A tool tip defines the statistic when the mouse is hovered over the heading in the table.

To sort data in columns:

o           The arrow indicates the column by which the table has been sorted. Click the column header to change the column by which the table is sorted,

o           A down-pointing arrow means that values are sorted from high to low. An up-pointing arrow means that values are sorted from low to high. Change the arrow direction by clicking again in the column header.

To filter data in columns:

o           The funnel symbol in the column header removes all data that does not meet the selected value. Multiple columns can be simultaneously filtered to exclude data that does not meet all selected values. To select a value, focus the mouse in a column and click the funnel symbol, then select the value from the drop-down menu.

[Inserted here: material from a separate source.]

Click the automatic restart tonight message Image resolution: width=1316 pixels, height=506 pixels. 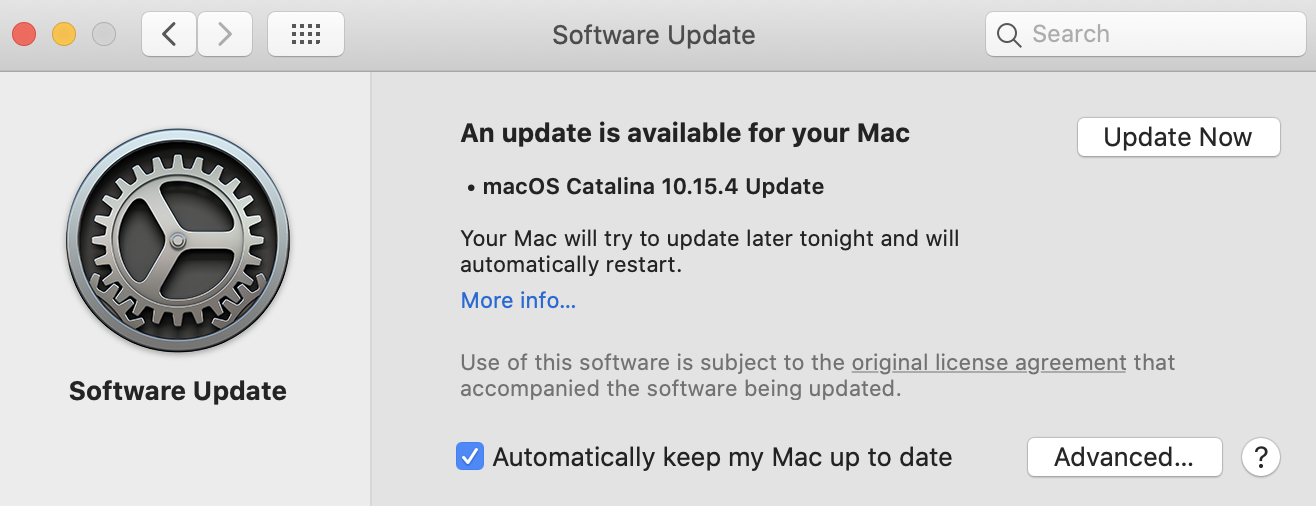point(710,252)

Active filters are displayed at the bottom of the table and can be disabled by clearing the check box or removed by clicking X.  

Selecting Tool Options

All tool selections appear on the left side of the tab.

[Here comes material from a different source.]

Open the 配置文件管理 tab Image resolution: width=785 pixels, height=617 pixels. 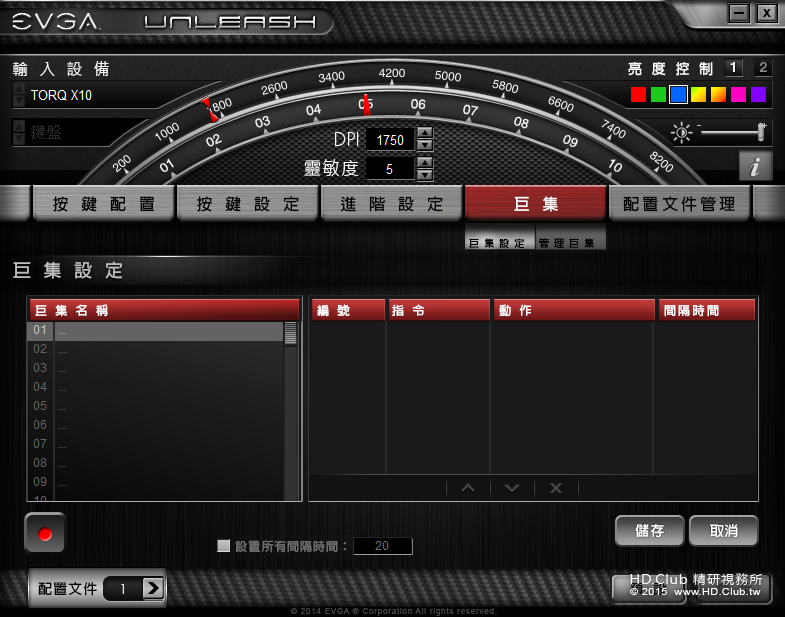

o           The top 20 virtual disks to display and the sort order can be selected in the Chart view by clicking a radio button to the left of the charts.

o           The time period to display can be selected in either view by clicking a radio button on the left side of the tab.

o           The view can be toggled between Chart and Table view by clicking the link Table View or Chart View in the upper-left corner of the tab.

Exporting Data to a CSV File

The data currently displayed in the list view of the tool can be exported. This includes all virtual disk data and data displayed per host. Virtual Disk IDs and Host IDs are also included.

To export data to a CSV file:

1            In the Performance Spotlight, select the time period for the data desired in the CSV file.

2           In the System Health Actions tab in the Ribbon, click Export to CSV.

3           In the Save As dialog box, browse to the folder where the file should be saved. Keep the default name provided in the dialog box or enter a different file name.

4          Click Save to save the data to a file.